We should be clear that negotiations to join the European Union must proceed on the basis of merit, not of compassion. The Copenhagen criteria, to which reference has already been made, must not be weakened or undermined for any one country, no matter how deserving it might appear to be in other respects. There is little doubt, as the Foreign Secretary rightly recognised, that Turkey poses an especial challenge. Some say that there should be no dialogue about the entry of Turkey until it obviously and clearly meets the Copenhagen criteria. Indeed, some Liberal Democrats say that any such dialogue without the criteria having been met would simply encourage the view that entry could be achieved at a lower standard, thus providing no incentive to change.

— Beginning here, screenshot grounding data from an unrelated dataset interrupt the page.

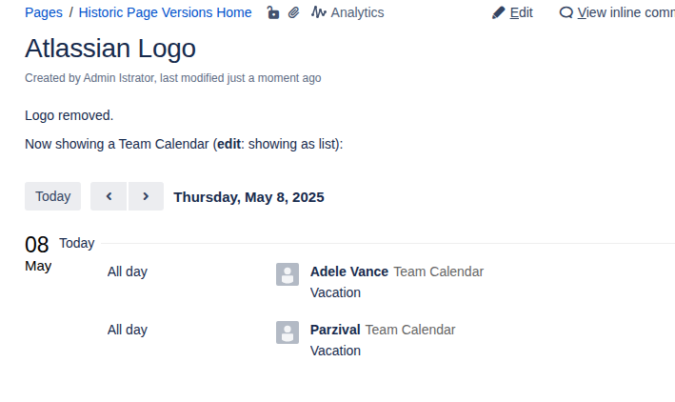Click the inline comments speech bubble icon
This screenshot has width=675, height=402.
pyautogui.click(x=566, y=12)
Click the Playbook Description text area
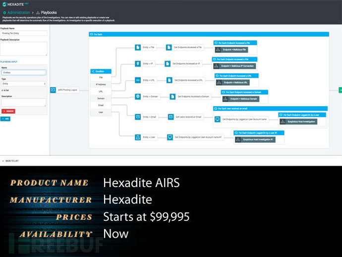Image resolution: width=342 pixels, height=257 pixels. pyautogui.click(x=24, y=49)
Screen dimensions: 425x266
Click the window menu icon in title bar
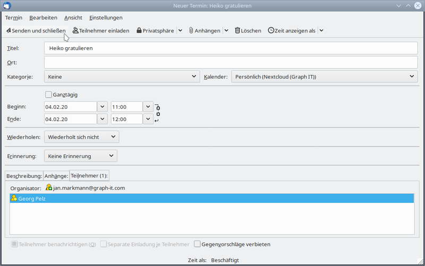click(x=6, y=5)
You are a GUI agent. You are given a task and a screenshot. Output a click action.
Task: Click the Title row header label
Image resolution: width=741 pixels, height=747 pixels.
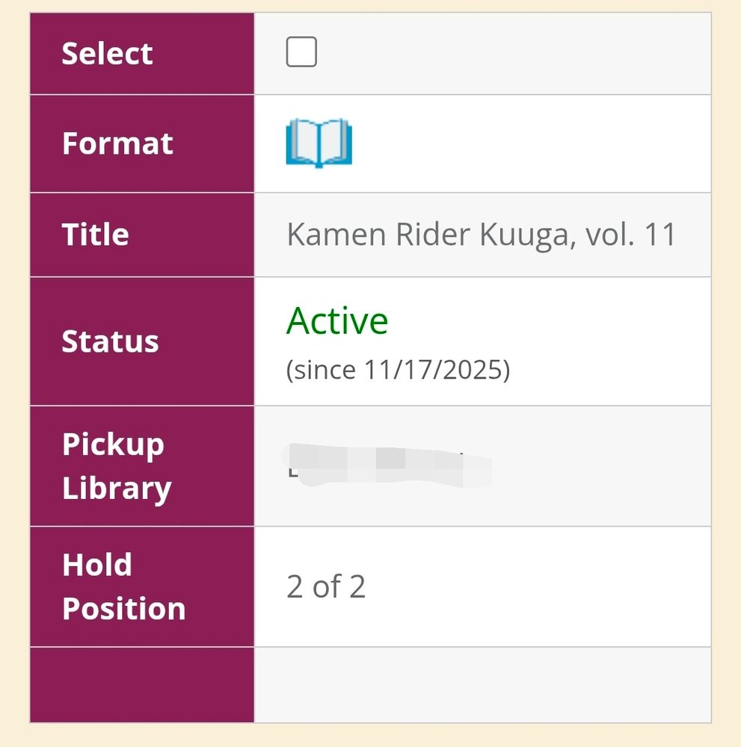pyautogui.click(x=96, y=235)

My own view is rather different in emphasis. We must recognise that the European Union's treatment of Turkey in the recent past has caused great resentment in that country. I am sympathetic to the view that dialogue on human rights and enhanced political exchanges--always with the prospect of membership--are more likely to be successful. They should be accompanied by the clear understanding that no matter what progress may have been made on some of those issues, and no matter how
deserving in all other respects Turkey may be, the Copenhagen criteria will not be reduced or diluted. Turkey would also be well advised to consider the consequences for its legitimate aspiration to join the European Union if it were to proceed with the execution of Mr. Ocalan.
The issue of enlargement leads naturally to some consideration of the IGC of 2000. We must recognise that the conspicuous failure to prepare for European Union enlargement has created an enormous pressure for success at the IGC. As has already emerged in at least one exchange this afternoon, reform of the common agricultural policy is one of the matters that must be resolved.

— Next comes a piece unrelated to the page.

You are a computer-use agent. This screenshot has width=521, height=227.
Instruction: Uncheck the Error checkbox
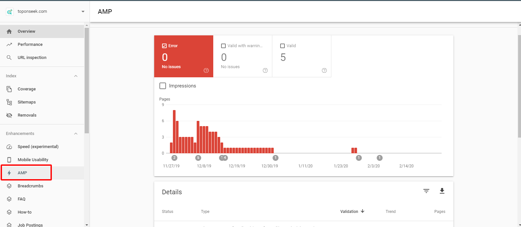pos(164,46)
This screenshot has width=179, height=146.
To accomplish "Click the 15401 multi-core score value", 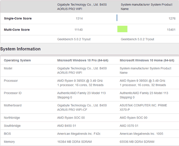I will pyautogui.click(x=171, y=30).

Even if enlargement were not on the table, there would be compelling reasons for reform of the CAP, but those reasons are doubly compelling under the pressure of enlargement. Indeed, one might go so far as to say that, without reform of the CAP, there can be no enlargement.
However, every step taken by the IGC must be measured against the principle of subsidiarity. The EU should exercise powers and competencies only if the policy outcome is demonstrated to be more effective and efficient than could be achieved by member states acting individually. To put that in less complicated language: decisions should always be taken at the level where they are most likely to be effective.
I give way to the hon. Gentleman for the Scottish constituency.